Items from a dataset —

★ ★ ★ ★

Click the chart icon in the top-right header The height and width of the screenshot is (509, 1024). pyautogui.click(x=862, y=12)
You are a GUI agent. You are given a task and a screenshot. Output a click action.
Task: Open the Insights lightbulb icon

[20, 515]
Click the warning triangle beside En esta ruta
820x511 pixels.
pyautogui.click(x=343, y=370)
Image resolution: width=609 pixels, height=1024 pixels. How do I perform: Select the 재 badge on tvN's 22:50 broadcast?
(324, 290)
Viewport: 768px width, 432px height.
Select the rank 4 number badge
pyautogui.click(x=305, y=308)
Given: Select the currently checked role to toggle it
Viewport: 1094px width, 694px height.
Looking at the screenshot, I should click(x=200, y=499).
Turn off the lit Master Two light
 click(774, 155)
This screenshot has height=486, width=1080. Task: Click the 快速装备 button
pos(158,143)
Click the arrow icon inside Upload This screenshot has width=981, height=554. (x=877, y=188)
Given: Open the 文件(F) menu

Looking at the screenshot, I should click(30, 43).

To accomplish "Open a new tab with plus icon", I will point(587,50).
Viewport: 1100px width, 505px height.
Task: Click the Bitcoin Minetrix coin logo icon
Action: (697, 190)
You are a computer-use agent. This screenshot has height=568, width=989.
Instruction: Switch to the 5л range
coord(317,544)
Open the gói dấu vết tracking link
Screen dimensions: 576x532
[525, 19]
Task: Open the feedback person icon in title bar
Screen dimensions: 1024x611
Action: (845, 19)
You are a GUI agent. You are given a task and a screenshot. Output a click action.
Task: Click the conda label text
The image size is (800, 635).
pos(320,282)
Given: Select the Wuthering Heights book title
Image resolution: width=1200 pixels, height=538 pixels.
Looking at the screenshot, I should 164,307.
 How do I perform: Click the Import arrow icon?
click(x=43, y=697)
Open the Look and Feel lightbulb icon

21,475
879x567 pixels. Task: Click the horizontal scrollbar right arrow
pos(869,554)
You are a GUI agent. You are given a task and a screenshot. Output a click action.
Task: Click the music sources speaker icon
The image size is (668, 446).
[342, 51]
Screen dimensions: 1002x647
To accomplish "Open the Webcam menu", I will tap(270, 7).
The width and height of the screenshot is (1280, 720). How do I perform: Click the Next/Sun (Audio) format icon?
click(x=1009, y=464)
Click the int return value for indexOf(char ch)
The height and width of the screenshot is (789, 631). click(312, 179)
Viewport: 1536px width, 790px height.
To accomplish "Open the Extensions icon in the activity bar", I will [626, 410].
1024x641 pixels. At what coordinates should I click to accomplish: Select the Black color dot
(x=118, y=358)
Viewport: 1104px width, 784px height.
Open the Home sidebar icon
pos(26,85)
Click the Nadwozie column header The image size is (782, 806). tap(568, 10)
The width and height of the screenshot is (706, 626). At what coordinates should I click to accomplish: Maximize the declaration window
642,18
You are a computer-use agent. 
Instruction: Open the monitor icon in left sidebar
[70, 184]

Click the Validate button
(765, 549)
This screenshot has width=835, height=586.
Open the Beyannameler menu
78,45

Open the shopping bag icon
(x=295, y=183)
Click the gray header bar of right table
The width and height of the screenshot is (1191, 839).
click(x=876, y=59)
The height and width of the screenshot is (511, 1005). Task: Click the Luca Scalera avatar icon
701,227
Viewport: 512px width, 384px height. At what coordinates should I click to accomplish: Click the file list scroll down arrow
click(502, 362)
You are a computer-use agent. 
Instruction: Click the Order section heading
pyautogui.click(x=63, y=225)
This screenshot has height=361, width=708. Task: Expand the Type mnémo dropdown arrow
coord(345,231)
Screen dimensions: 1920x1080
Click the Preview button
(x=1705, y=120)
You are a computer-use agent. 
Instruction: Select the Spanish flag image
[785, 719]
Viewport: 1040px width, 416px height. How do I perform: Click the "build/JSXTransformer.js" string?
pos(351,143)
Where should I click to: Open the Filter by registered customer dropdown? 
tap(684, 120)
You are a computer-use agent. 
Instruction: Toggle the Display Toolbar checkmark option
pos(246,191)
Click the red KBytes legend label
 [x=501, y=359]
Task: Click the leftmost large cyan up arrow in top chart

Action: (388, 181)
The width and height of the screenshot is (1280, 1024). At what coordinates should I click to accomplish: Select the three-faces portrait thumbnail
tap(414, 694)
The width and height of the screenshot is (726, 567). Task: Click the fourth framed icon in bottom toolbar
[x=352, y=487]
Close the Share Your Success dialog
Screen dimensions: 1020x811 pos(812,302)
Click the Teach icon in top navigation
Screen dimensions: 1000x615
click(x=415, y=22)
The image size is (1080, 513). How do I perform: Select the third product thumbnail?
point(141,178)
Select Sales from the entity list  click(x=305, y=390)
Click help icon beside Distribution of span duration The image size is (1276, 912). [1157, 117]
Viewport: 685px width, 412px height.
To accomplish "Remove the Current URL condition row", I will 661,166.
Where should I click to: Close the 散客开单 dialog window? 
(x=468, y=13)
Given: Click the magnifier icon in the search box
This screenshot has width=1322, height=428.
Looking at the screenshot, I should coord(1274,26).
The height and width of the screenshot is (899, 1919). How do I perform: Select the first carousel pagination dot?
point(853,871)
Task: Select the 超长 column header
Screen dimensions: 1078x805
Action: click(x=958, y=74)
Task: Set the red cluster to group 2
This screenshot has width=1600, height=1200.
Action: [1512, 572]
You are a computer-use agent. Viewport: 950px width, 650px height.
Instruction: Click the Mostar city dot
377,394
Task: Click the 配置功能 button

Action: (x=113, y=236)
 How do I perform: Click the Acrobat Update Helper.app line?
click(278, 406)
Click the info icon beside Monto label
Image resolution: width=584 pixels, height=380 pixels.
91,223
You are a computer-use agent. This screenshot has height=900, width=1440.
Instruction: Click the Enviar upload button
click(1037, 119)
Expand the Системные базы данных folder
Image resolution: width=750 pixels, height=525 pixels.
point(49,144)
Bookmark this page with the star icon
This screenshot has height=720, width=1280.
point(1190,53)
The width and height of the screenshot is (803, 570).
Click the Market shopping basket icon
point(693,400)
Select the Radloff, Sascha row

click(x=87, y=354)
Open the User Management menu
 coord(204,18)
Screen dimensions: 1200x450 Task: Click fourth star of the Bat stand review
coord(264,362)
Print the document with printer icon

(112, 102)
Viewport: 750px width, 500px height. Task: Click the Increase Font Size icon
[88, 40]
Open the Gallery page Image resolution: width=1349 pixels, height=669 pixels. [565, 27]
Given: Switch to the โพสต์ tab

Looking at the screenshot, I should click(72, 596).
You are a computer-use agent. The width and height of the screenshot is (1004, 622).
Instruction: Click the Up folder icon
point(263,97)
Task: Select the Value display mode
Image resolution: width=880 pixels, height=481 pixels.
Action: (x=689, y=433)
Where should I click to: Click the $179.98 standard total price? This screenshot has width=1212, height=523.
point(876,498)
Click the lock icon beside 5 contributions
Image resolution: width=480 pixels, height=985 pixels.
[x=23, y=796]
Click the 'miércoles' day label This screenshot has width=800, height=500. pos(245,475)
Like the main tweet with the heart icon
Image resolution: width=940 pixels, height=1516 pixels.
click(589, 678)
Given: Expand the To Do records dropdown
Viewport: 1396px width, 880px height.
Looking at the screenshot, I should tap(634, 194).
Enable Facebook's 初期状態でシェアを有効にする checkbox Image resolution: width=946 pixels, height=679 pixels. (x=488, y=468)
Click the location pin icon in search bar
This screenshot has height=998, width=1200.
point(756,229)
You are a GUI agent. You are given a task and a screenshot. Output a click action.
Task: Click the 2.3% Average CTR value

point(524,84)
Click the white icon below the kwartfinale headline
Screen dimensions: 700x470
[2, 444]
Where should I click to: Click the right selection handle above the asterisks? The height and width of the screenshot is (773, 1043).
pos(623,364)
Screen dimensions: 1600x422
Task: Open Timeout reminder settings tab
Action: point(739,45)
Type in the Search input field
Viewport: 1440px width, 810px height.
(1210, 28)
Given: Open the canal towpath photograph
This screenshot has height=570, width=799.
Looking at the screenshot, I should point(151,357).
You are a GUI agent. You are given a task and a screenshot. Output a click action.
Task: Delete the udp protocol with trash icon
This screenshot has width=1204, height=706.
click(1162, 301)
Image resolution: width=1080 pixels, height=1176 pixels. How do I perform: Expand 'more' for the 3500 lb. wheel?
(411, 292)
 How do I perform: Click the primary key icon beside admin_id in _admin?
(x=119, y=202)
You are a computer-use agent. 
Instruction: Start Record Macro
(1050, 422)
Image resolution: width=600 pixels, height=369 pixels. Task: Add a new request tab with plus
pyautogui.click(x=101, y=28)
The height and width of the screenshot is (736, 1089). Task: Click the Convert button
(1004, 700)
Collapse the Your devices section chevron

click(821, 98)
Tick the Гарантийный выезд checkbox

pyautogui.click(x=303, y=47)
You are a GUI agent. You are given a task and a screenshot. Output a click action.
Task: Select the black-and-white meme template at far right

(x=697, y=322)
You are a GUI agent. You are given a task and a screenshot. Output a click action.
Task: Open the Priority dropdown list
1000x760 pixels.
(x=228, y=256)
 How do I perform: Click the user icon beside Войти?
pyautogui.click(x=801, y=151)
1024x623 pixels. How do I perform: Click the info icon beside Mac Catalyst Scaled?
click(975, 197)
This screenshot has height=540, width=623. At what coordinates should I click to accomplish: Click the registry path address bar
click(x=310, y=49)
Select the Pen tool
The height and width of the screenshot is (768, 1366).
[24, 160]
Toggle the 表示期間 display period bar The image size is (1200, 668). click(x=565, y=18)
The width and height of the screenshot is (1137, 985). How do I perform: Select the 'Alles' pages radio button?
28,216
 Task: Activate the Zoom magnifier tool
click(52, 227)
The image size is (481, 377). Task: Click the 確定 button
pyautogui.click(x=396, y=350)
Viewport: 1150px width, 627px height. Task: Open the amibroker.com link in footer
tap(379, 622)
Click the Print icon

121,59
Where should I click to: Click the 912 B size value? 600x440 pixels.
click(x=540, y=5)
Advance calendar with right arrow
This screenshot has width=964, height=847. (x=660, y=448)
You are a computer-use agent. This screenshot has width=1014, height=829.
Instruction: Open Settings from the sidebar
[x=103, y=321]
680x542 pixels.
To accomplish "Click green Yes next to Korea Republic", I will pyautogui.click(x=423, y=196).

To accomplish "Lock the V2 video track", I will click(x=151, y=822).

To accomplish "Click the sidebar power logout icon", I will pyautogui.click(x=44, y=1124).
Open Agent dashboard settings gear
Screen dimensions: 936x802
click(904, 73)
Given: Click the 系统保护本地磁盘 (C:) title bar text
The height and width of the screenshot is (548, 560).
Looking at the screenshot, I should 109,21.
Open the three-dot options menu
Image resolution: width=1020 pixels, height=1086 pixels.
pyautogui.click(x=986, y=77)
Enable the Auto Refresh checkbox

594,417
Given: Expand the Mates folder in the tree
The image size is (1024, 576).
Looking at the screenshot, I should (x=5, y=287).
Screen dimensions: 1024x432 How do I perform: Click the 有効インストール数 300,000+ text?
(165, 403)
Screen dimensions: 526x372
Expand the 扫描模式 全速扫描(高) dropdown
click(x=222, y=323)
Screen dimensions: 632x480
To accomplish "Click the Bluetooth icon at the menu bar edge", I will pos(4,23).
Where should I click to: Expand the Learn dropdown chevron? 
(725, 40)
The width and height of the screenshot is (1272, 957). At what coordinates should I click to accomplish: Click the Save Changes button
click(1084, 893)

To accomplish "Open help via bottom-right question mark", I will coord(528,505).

★ ★ ★ ★

What the exercise asks —
Could you reproduce exactly the lines of the entries above, from the one with "This screenshot has width=1600, height=1200." through the one with "Click the info icon beside Monto label", and nothing else?

Expected output —
This screenshot has width=1600, height=1200.
Action: [1512, 572]
You are a computer-use agent. Viewport: 950px width, 650px height.
Instruction: Click the Mostar city dot
377,394
Task: Click the 配置功能 button

Action: (x=113, y=236)
 How do I perform: Click the Acrobat Update Helper.app line?
click(278, 406)
Click the info icon beside Monto label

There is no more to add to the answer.